On August I, 1837, a group in northern New Mexico issued a proclamation denouncing
the new administration. This protest quickly escalated into a full scale revolt
which Governor Perez attempted to suppress with a small and badly equipped militia
company. Perez' force was overwhelmed by the rebels near Black Mesa, south of present-day
Española. Perez was later captured and beheaded. Despite this victory, the
rebels did not succeed in their efforts to establish a new government. The influential
merchants and rancheros of the rio abajo did not lend their support to the revolt,
and when a squadron of Dragoons from Mexico arrived at Santa Fe in January 1838,
the short lived Revolt of 1837 came to a bloody end.
A quarter century of Mexican rule in New Mexico ended in 1846. On May 13, 1846,
the United States Congress declared war with Mexico, and three months later, General
Stephen Watts Kearny and his Army of the West marched along the Santa Fe Trail into
New Mexico's undefended northern frontier.

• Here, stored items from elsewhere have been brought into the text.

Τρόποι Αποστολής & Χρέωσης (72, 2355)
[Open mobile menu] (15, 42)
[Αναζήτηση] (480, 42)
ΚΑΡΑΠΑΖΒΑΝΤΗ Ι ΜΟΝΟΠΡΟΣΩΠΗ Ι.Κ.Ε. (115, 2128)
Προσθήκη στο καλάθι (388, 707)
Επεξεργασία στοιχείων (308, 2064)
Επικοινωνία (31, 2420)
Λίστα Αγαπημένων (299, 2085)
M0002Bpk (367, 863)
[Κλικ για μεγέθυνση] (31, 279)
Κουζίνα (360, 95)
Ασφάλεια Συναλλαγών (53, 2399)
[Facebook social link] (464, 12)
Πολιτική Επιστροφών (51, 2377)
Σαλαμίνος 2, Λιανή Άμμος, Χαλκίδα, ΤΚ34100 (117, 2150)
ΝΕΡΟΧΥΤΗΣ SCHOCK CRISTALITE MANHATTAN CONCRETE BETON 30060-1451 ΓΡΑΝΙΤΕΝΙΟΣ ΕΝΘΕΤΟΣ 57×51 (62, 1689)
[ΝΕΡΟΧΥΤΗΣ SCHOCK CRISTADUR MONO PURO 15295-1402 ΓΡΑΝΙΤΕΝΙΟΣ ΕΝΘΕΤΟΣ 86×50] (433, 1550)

Governor Manuel Armijo declared his intention
to confront the American army at Apache Canyon, east of the capital, but, in a series
of secret meetings with representatives of the American government, Armijo was persuaded
not to resist Kearny's forces and instead fled south to El Paso. General Kearny
entered Santa Fe on August 18, 1846, and took possession of New Mexico without firing
a shot. It was a bloodless conquest, accomplished through diplomacy and guile, much
as Diego de Vargas had done during the reconquista of 1692.
On September 22, 1846, General Kearny instituted the Kearny Code, a new set
of laws under which New Mexico was to be governed. To administer these new laws,
General Kearny appointed Charles Bent as the first civil governor of New Mexico,
Donaciano Vigil as Territorial Secretary, and numerous other officials.
For the next several months, while war raged in Mexico, all seemed quiet
in New Mexico.
But the quiet was deceptive. While the Americans organized a new government
in the ancient Spanish capital, plans were being hatched to rid New Mexico of its
latest conquerors. Rumors of an impending uprising reached Santa Fe in late December,
1846, and several suspected leaders were arrested. But these actions did not quell
the mounting unrest, and on January 19, 1847, Charles Bent, the recently appointed
governor, along with several other local officials, were killed at Taos. The northern
New Mexico insurrection known as "The Revolt of 1847," had begun.
The revolt quickly spread, but the American army responded decisively. Following
a series of battles at Santa Cruz de La Cañada and Embudo in late January,
the New Mexicans retreated and set up a defensive position centered around the church
of San Jeronimo at Taos Pueblo. After a furious two day battle which began on February
3, 1847, the insurrection was broken and many prisoners taken. A series of tragic
trials followed at which a number of the survivors were tried for murder and treason.
During the following weeks, nearly two dozen New Mexicans were hanged.